(Location data for elements and text)
▬▬▬▬▬▬

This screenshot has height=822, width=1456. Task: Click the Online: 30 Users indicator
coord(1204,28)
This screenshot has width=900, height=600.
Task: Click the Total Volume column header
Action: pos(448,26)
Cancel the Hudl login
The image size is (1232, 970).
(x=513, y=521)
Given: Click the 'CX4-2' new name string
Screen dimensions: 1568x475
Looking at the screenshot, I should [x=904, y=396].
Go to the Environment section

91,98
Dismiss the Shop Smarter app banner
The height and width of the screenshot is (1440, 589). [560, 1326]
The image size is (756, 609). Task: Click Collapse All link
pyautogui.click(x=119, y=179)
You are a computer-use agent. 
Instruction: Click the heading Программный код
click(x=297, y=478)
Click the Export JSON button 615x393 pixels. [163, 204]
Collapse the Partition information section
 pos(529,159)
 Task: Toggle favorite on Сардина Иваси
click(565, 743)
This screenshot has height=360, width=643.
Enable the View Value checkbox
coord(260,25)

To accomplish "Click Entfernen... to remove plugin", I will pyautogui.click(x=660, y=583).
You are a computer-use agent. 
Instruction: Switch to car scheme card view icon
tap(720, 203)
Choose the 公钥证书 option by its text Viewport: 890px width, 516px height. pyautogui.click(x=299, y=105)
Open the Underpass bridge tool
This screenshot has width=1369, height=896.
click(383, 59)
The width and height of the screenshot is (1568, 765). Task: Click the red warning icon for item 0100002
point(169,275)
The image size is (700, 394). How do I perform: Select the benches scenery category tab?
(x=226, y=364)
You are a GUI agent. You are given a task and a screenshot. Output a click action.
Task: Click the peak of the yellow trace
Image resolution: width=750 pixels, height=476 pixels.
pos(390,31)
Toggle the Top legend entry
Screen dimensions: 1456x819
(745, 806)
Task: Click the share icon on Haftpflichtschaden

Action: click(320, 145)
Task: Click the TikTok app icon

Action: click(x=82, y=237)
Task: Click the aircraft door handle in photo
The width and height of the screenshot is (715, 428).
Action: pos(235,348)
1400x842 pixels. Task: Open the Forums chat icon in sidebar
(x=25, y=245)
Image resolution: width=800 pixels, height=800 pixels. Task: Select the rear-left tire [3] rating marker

▬▬▬▬▬▬

### [EXERCISE]
Write out the items above word for word, from their first line through the line that contains "will pyautogui.click(x=660, y=583).", including that line.

### [SOLUTION TO THE EXERCISE]
This screenshot has height=822, width=1456. Task: Click the Online: 30 Users indicator
coord(1204,28)
This screenshot has width=900, height=600.
Task: Click the Total Volume column header
Action: pos(448,26)
Cancel the Hudl login
The image size is (1232, 970).
(x=513, y=521)
Given: Click the 'CX4-2' new name string
Screen dimensions: 1568x475
Looking at the screenshot, I should [x=904, y=396].
Go to the Environment section

91,98
Dismiss the Shop Smarter app banner
The height and width of the screenshot is (1440, 589). [560, 1326]
The image size is (756, 609). Task: Click Collapse All link
pyautogui.click(x=119, y=179)
You are a computer-use agent. 
Instruction: Click the heading Программный код
click(x=297, y=478)
Click the Export JSON button 615x393 pixels. [163, 204]
Collapse the Partition information section
 pos(529,159)
 Task: Toggle favorite on Сардина Иваси
click(565, 743)
This screenshot has height=360, width=643.
Enable the View Value checkbox
coord(260,25)

To accomplish "Click Entfernen... to remove plugin", I will pyautogui.click(x=660, y=583).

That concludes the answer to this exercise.